▶ [AIM OF THE TASK] Reproduce word for word the lines between the one containing "Given: Choose the orange legend color swatch" and the end of the entries below, both inclusive; leave out pictures.

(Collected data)
━━━━━━━━━━━━━━━━━━━━

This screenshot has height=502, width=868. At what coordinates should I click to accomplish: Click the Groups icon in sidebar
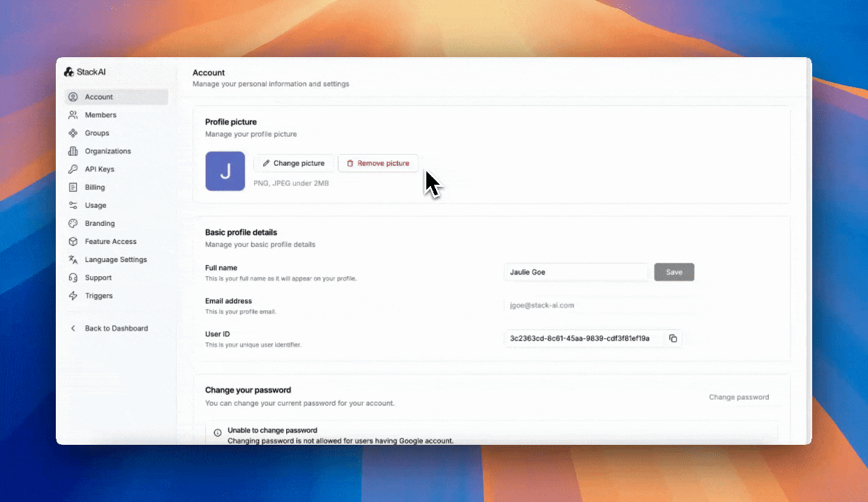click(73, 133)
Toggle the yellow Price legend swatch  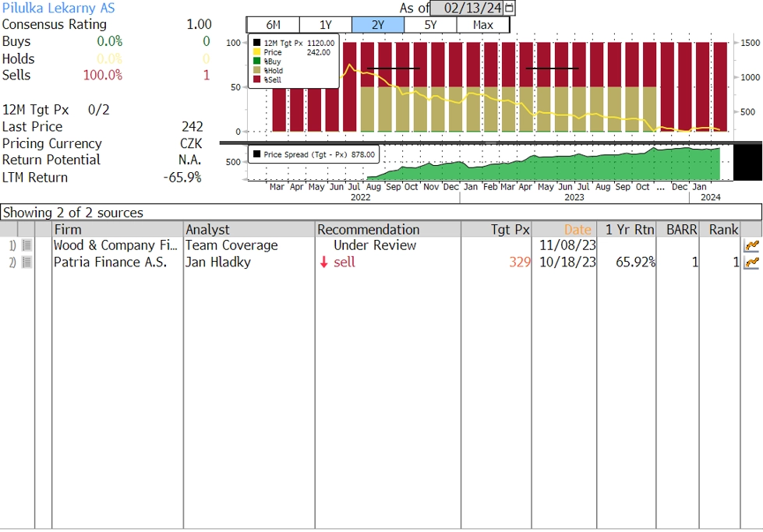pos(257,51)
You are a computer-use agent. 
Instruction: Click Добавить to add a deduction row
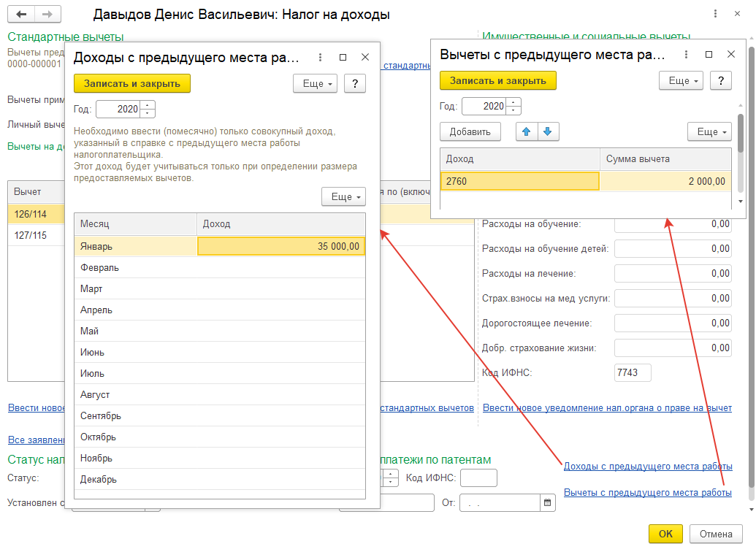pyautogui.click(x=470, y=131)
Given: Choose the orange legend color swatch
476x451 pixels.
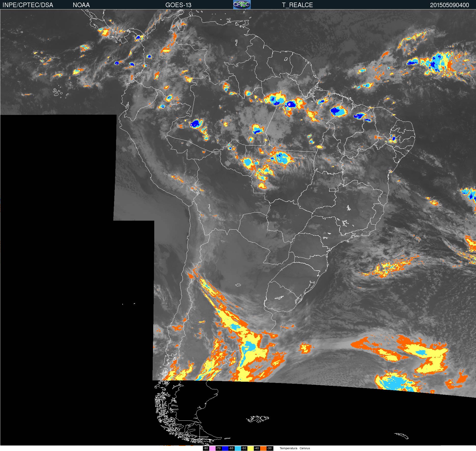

━━━━━━━━━━━━━━━━━━━━

▶ [YOUR SOLUTION]
Given: Choose the orange legend color swatch
476x451 pixels.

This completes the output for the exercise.